## Work instructions
Among the lines of data below, reproduce only those from the one with "Lancaster, CA (659, 2384)" through the one with "Change Location (535, 20)", exactly as they stand, both ends included.

[Data Boundary: Start]

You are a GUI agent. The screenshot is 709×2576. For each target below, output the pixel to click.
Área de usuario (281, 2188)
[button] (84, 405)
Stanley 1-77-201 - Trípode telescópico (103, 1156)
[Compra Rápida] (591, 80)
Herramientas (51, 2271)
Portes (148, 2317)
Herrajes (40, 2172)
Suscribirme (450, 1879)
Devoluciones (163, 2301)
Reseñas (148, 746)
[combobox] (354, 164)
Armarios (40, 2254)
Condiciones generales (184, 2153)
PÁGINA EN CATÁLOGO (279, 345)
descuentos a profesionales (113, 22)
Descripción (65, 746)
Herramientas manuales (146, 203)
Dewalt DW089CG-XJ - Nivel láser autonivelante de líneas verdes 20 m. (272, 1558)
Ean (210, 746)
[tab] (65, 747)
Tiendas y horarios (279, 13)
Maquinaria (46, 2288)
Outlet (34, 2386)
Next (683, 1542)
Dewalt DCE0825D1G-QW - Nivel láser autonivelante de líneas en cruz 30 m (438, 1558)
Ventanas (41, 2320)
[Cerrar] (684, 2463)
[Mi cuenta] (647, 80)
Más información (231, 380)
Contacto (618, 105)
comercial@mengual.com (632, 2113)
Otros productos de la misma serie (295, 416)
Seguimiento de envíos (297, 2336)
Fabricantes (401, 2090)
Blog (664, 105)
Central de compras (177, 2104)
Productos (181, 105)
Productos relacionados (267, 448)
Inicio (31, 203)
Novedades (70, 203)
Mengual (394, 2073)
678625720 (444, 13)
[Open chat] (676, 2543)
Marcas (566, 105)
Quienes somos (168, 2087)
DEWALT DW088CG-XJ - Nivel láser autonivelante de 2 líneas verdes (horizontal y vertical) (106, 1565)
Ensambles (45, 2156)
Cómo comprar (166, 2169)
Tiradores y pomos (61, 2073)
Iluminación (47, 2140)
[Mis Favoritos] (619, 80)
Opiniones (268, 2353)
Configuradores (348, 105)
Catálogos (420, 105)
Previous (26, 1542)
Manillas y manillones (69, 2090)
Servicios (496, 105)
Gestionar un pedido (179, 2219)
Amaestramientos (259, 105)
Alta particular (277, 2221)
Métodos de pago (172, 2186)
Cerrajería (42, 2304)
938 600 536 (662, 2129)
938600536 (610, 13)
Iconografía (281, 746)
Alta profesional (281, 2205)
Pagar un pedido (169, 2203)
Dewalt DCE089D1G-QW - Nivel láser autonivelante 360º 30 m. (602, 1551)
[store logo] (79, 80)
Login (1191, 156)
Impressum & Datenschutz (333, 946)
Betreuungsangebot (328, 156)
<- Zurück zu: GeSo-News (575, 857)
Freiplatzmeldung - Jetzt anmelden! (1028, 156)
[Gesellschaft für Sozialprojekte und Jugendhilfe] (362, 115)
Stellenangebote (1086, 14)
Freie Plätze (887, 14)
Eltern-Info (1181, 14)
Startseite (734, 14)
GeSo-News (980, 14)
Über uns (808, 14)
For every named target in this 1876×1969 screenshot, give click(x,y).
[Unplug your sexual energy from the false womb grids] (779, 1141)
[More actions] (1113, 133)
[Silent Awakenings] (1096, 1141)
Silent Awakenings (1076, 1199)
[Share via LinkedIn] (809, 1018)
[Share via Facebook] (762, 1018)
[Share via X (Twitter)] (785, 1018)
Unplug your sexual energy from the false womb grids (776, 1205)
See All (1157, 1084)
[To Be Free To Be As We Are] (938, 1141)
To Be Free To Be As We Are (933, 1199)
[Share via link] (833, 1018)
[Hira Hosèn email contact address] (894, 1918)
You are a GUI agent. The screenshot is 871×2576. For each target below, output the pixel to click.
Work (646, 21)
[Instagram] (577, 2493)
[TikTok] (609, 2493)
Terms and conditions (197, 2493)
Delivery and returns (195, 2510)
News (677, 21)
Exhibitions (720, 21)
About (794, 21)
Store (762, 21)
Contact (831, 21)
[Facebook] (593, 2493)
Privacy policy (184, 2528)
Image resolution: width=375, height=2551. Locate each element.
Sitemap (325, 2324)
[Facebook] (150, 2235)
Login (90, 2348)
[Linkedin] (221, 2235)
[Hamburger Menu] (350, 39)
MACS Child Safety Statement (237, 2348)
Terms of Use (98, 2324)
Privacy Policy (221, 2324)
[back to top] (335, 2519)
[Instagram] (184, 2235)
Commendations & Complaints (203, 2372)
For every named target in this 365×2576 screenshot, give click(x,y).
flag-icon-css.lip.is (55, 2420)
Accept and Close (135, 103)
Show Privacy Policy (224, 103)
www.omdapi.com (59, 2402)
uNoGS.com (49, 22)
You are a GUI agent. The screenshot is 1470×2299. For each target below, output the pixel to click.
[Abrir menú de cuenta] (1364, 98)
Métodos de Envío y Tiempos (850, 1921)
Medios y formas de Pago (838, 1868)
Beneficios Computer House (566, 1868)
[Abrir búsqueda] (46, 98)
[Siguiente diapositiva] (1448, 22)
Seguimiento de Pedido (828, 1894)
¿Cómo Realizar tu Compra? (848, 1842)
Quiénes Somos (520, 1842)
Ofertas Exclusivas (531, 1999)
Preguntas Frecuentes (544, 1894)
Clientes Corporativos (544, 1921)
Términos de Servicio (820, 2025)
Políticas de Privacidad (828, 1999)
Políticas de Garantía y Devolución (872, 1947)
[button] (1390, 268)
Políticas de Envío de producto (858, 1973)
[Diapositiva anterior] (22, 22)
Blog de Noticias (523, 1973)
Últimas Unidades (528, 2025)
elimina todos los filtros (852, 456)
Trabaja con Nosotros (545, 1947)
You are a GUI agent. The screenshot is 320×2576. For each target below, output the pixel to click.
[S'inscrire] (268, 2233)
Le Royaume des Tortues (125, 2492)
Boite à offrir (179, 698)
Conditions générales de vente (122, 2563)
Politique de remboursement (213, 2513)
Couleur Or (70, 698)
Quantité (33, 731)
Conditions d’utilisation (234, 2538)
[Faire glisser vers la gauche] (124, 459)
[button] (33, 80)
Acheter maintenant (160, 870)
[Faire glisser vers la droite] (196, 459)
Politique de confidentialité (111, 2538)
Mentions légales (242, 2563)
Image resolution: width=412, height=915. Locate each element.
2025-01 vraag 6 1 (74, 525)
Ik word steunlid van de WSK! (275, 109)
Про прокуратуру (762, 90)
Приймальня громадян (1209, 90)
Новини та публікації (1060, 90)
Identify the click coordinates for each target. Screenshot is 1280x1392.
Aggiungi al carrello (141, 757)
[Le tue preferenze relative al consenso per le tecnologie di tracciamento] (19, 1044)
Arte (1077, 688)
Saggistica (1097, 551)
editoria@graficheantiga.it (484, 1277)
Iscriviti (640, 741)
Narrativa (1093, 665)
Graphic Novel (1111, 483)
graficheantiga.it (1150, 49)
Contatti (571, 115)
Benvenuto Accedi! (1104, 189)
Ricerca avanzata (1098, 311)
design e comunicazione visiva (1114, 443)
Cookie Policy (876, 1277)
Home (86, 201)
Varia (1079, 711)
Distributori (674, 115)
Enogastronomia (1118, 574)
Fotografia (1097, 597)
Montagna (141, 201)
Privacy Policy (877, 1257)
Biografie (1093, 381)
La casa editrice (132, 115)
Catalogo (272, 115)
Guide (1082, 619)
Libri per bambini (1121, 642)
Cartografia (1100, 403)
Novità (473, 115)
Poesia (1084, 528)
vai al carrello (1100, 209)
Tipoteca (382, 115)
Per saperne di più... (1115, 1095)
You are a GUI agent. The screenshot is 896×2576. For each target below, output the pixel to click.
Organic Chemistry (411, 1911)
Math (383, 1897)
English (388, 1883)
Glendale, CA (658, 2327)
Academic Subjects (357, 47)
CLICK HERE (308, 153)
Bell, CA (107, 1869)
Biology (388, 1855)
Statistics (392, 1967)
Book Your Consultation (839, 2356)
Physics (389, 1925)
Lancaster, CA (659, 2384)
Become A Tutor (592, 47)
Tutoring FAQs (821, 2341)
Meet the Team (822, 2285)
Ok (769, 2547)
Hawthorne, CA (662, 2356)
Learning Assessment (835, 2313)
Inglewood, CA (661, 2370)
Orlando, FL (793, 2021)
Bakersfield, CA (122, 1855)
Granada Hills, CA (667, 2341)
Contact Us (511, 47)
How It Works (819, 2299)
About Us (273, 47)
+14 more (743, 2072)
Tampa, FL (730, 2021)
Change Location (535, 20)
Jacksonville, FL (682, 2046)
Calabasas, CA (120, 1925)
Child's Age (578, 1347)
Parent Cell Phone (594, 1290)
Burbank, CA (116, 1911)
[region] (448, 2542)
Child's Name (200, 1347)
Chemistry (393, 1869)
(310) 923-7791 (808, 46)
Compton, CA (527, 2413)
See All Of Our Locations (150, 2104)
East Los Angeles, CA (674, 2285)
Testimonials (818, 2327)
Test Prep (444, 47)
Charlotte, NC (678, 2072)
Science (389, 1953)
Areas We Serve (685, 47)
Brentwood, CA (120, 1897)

[Data Boundary: End]

## Answer area
Lancaster, CA (659, 2384)
Become A Tutor (592, 47)
Tutoring FAQs (821, 2341)
Meet the Team (822, 2285)
Ok (769, 2547)
Hawthorne, CA (662, 2356)
Learning Assessment (835, 2313)
Inglewood, CA (661, 2370)
Orlando, FL (793, 2021)
Bakersfield, CA (122, 1855)
Granada Hills, CA (667, 2341)
Contact Us (511, 47)
How It Works (819, 2299)
About Us (273, 47)
+14 more (743, 2072)
Tampa, FL (730, 2021)
Change Location (535, 20)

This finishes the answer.